On Wednesday, the California Department of Public Health announced an influenza-associated fatality in the state of someone under age 65 — the first non-senior flu death this year.
“As California’s public health officer, I am troubled when the flu turns into loss of life,” said Karen Smith, the state’s public health officer, in a written statement. “It doesn’t have to.”
The non-senior flu-related death occurred in Santa Clara County, state DPH officials said. The department has been urging Californians since the start of October to get vaccinated. Flu season typically peaks from December to April, according to the DPH.
A new law will go into effect next year requiring day care workers to get the flu shot. SB 792, by state Sen. Tony Mendoza (D-Artesia), requires the influenza immunization (along with whooping cough and measles vaccines) as a condition of employment for all day care workers in California. That bill goes into effect in September 2016.
In five of the past six years, the flu shot has had an efficacy between 47% and 60%, according to the federal CDC — but last year’s flu shot dipped significantly below that, down to 23% effectiveness.

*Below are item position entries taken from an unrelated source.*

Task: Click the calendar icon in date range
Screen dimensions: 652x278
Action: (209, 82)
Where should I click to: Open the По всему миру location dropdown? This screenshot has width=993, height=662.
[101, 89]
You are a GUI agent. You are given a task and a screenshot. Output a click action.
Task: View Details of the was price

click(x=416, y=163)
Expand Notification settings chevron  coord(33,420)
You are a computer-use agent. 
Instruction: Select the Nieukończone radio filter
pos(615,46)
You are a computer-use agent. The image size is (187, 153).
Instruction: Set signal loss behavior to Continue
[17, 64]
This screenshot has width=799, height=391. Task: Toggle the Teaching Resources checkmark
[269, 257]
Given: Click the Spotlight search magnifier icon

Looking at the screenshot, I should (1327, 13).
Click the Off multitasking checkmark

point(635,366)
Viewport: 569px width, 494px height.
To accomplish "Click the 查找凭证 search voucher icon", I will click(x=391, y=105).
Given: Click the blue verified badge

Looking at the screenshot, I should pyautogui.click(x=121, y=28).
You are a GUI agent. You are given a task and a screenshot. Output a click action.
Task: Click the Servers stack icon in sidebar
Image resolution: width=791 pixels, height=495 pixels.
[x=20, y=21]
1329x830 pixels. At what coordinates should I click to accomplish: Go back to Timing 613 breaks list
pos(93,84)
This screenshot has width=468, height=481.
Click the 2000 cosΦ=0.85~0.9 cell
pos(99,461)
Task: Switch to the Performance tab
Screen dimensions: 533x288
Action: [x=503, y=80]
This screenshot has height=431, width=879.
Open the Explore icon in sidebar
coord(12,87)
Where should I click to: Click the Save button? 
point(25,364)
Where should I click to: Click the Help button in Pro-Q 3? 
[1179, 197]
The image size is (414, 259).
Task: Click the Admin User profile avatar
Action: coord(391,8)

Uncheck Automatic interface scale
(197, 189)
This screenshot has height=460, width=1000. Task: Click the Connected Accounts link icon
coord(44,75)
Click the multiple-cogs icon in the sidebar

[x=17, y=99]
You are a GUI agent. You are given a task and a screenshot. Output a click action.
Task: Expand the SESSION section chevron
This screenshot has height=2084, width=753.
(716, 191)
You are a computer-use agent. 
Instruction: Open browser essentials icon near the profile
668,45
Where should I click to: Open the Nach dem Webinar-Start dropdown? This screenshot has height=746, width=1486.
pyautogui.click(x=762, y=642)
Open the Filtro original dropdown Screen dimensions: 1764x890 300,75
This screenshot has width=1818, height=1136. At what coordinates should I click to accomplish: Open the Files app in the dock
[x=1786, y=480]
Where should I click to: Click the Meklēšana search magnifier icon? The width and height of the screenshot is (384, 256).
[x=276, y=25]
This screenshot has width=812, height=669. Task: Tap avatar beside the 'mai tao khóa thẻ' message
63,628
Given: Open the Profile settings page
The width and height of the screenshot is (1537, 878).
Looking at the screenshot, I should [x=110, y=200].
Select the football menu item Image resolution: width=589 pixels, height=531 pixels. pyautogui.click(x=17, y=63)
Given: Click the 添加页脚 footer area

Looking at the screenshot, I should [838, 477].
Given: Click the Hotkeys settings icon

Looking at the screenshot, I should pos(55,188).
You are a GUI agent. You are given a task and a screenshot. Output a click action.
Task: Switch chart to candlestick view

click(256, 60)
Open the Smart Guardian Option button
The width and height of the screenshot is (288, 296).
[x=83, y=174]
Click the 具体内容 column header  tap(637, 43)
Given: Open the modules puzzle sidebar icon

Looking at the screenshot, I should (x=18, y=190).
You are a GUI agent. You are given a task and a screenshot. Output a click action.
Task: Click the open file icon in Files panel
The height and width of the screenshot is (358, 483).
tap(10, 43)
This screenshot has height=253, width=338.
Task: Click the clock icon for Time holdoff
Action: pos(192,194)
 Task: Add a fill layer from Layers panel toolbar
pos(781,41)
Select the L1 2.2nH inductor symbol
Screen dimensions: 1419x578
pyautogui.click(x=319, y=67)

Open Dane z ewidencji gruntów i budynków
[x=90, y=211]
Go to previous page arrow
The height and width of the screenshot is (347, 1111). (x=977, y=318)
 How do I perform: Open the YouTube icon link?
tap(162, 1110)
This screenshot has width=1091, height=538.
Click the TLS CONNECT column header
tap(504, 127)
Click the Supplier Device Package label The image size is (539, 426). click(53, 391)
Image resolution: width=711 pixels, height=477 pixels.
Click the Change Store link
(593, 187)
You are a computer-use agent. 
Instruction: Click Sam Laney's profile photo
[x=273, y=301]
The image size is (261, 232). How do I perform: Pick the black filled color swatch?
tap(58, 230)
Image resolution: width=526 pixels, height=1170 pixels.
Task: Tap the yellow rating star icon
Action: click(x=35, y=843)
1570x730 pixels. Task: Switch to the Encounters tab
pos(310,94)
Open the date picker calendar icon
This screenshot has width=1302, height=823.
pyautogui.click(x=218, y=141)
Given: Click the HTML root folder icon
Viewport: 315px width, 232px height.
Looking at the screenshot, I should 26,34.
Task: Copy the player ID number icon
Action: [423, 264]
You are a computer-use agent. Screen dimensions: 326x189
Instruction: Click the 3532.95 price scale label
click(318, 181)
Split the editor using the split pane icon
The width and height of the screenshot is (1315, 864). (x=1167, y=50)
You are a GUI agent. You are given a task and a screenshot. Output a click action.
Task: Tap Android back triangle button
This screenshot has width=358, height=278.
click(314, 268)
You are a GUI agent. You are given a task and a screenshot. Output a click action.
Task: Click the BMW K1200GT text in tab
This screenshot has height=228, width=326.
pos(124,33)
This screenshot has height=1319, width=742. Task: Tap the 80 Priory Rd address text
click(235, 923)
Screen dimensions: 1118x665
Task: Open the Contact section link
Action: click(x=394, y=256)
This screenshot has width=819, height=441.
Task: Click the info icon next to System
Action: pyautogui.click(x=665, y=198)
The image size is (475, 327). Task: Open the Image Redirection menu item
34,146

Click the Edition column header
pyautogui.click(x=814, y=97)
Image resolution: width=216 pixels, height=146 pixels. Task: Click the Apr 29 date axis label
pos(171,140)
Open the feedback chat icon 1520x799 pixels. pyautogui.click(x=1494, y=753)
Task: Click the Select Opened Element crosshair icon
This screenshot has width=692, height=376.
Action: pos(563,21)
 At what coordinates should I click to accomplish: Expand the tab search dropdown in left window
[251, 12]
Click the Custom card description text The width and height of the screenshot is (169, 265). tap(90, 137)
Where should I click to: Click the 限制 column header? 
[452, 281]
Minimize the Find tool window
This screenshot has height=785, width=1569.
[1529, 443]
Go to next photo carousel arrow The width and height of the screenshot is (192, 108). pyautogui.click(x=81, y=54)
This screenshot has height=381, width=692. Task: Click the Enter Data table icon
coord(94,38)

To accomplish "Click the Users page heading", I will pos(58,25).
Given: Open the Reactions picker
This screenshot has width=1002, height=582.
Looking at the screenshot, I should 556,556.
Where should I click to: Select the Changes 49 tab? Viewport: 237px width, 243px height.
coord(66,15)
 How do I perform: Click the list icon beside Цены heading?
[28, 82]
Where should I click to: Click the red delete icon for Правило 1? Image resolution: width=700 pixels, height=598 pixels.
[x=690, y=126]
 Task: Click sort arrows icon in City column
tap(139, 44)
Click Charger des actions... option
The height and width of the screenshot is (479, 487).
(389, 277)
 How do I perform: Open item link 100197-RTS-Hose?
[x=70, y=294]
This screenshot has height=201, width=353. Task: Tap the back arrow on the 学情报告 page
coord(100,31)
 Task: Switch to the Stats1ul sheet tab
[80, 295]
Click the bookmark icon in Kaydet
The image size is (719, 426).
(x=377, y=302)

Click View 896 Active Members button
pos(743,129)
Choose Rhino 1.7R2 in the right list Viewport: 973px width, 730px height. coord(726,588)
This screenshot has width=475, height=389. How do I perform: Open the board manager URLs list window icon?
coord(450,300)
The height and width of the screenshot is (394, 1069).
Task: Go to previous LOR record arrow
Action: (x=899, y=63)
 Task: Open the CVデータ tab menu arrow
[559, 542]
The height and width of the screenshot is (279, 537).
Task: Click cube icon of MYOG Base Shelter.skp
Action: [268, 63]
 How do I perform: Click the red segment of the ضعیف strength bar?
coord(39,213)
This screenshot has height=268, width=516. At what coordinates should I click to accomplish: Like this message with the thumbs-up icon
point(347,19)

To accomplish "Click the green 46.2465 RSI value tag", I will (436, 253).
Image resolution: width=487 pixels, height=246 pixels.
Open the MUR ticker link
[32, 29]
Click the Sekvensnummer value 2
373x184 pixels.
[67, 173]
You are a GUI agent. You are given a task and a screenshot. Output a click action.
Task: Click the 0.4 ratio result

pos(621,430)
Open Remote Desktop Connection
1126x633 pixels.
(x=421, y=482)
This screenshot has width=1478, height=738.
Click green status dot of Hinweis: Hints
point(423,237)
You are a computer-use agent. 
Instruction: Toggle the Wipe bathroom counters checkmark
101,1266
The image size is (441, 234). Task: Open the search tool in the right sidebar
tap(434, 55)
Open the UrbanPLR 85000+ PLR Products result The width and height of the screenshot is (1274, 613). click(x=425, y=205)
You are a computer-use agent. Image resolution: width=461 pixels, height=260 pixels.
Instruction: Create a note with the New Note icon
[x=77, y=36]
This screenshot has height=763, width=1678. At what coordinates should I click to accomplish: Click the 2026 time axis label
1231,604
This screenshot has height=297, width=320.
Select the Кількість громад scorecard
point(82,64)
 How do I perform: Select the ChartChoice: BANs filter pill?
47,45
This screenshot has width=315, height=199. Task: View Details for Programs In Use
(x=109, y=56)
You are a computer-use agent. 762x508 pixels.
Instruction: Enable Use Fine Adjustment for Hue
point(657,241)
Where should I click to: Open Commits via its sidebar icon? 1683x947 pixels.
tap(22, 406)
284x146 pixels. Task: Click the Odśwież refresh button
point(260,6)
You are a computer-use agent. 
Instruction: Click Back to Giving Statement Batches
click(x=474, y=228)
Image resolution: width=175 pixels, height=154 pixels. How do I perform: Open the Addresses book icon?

The state DPH is recommending the flu shot for everyone over the age of six months, including pregnant women. According to DPH, two of this flu season’s vaccine components (H3N2 and the Yamagata lineage strains) have been updated to match the likely viruses in California this flu season.
DPH recently issued California influenza surveillance report that said the state had 78 influenza-associated deaths among Californians under age 65 during the last flu season.
That death toll likely is much higher, health officials said, for two reasons: Fatalities sometimes can go unrecognized as being associated with the flu; and seniors are at higher risk of dying from flu complications and the only deaths reported to DPH are those people under age 65.